● **TRECHO DO TEXTO**
☆ ☆ ☆ ☆ ☆ ☆ ☆
O cinema poético/social de Ladrões de Bicicleta
Ao
fim da Segunda Guerra Mundial, países inteiros estavam destruídos. A
destruição, porém, ia além dos aspectos físicos. Na verdade, isso era o de
menos diante das tantas mortes (crianças e idosos sequer foram poupados). O que
restava aos países que enfrentavam o ódio e a ira nazista era apenas a
reconstrução de suas vidas.
Os
sentimentos amargados devido à guerra fizeram surgir, em 1954, o neorrealismo
italiano. Essa escola, constituída por intelectuais de diversas áreas, buscava
reerguer o país, mostrando a comunhão cultural de uma sociedade que resistiria
e, sobretudo, refletiria o que tinha de melhor e pior. Usando esse cenário de
resistência e esse contexto histórico, o diretor Vittório de Sica grava, talvez
seu mais brilhante filme, Ladrões de Bicicleta.
☆ ☆ ☆ ☆ ☆ ☆ ☆
● **LINHAS**
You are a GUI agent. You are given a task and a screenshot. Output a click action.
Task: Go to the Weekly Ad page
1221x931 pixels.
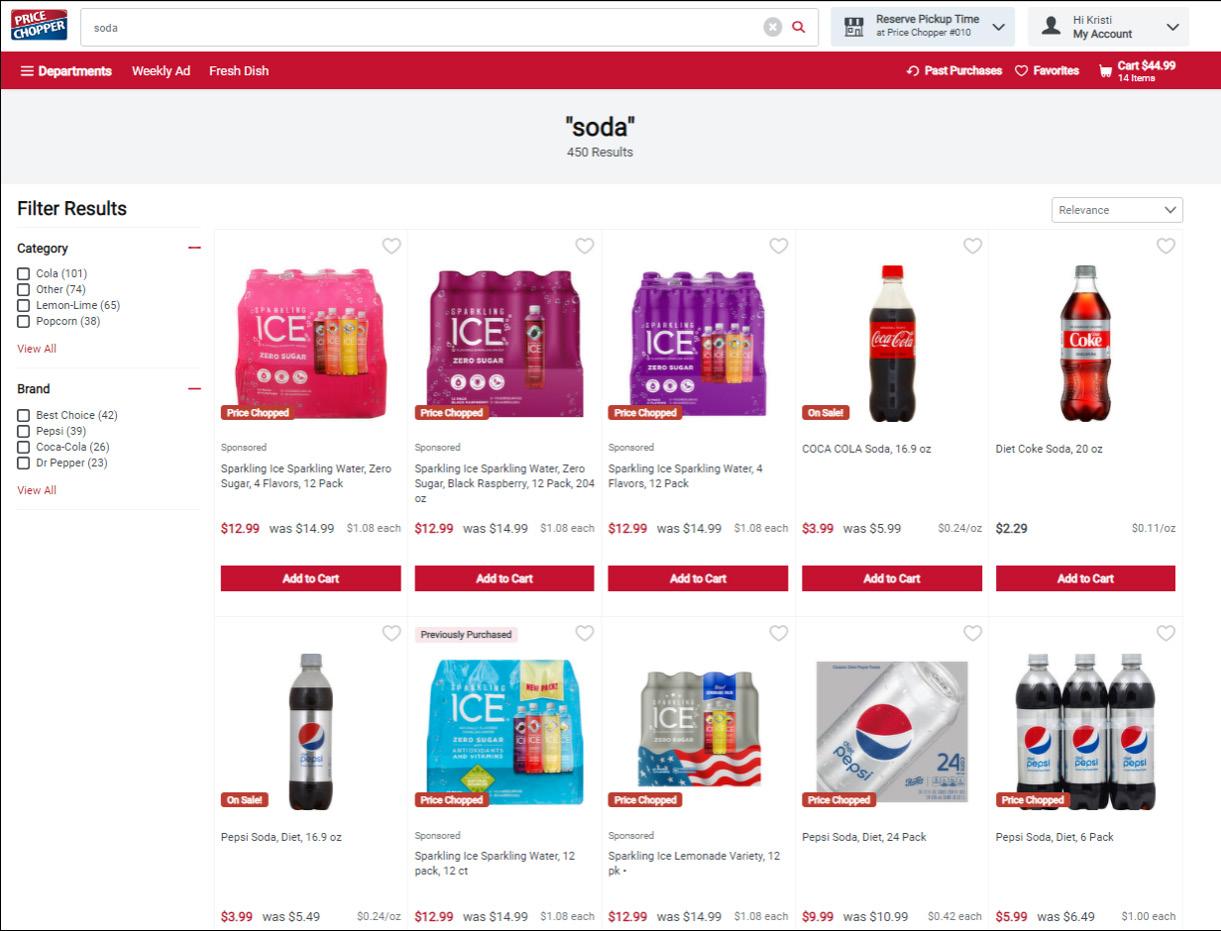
☆ ☆ ☆ ☆ ☆ ☆ ☆
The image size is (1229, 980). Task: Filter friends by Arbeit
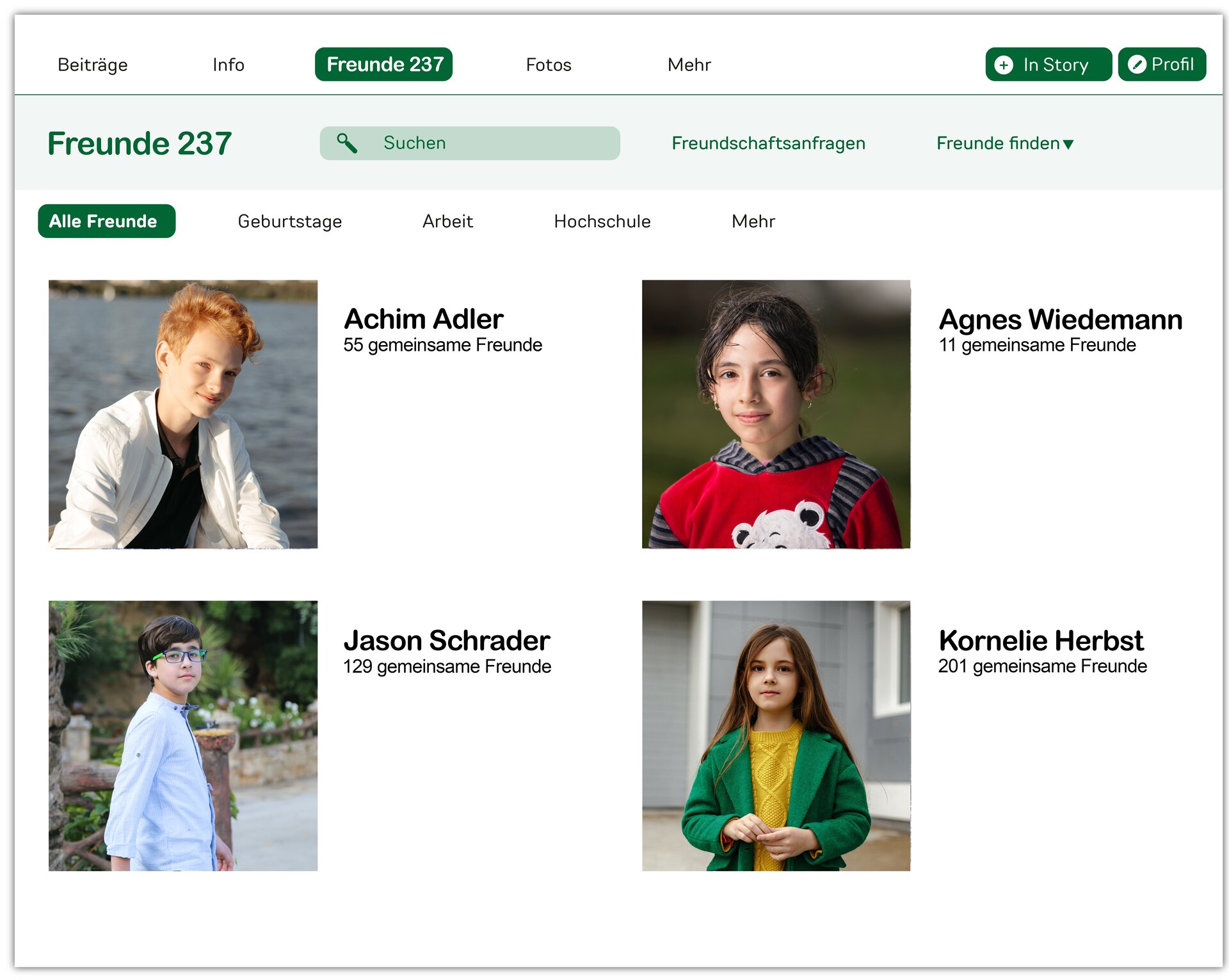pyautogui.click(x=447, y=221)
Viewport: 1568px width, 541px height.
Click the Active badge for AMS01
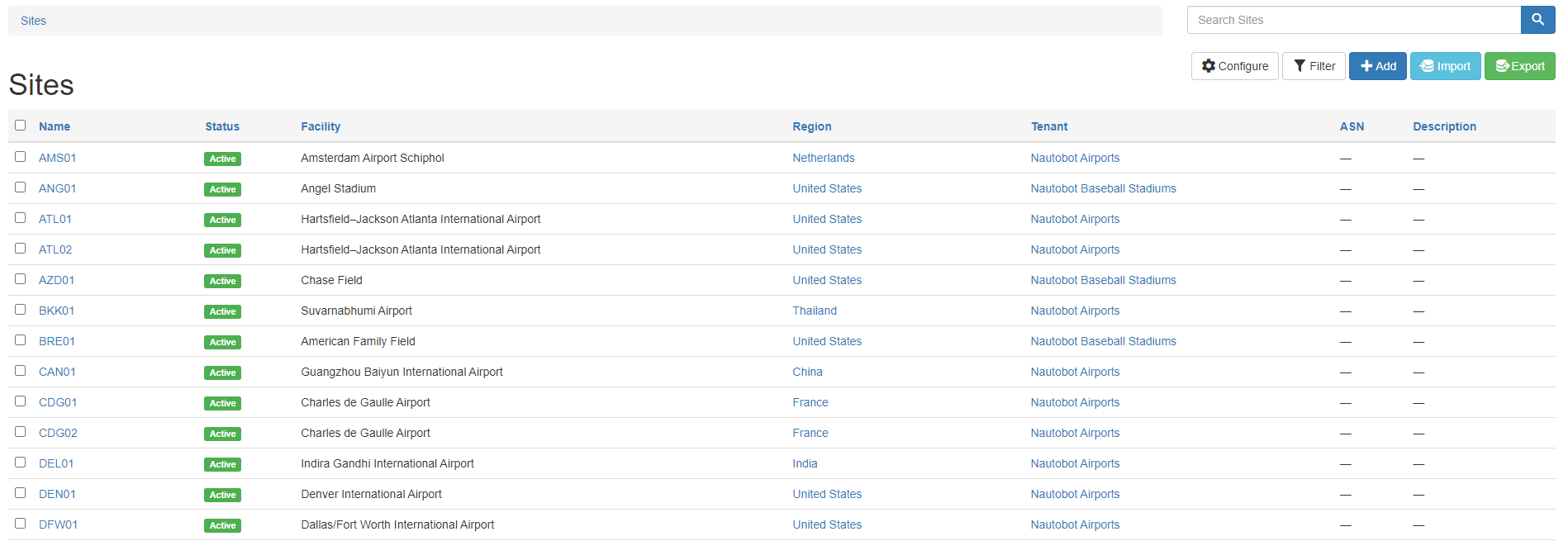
☆ ☆ ☆ ☆ ☆ ☆ ☆
● **OBJETIVO A**
Transcreva o trecho do texto sobre Ladrões de Bicicleta compreendido entre "O cinema poético/social" e "Ladrões de Bicicleta.", inclusive.
● **OBJETIVO B**
Dentre as linhas, reescreva aquelas situadas entre as que contêm "You are a GUI" e "1221x931 pixels.", inclusive, substituindo "Weekly Ad" por "Monthly Ad" e mantendo o restante inalterado. Apresente somente essas linhas.

● **RESULTADO A**
O cinema poético/social de Ladrões de Bicicleta
Ao
fim da Segunda Guerra Mundial, países inteiros estavam destruídos. A
destruição, porém, ia além dos aspectos físicos. Na verdade, isso era o de
menos diante das tantas mortes (crianças e idosos sequer foram poupados). O que
restava aos países que enfrentavam o ódio e a ira nazista era apenas a
reconstrução de suas vidas.
Os
sentimentos amargados devido à guerra fizeram surgir, em 1954, o neorrealismo
italiano. Essa escola, constituída por intelectuais de diversas áreas, buscava
reerguer o país, mostrando a comunhão cultural de uma sociedade que resistiria
e, sobretudo, refletiria o que tinha de melhor e pior. Usando esse cenário de
resistência e esse contexto histórico, o diretor Vittório de Sica grava, talvez
seu mais brilhante filme, Ladrões de Bicicleta.

● **RESULTADO B**
You are a GUI agent. You are given a task and a screenshot. Output a click action.
Task: Go to the Monthly Ad page
1221x931 pixels.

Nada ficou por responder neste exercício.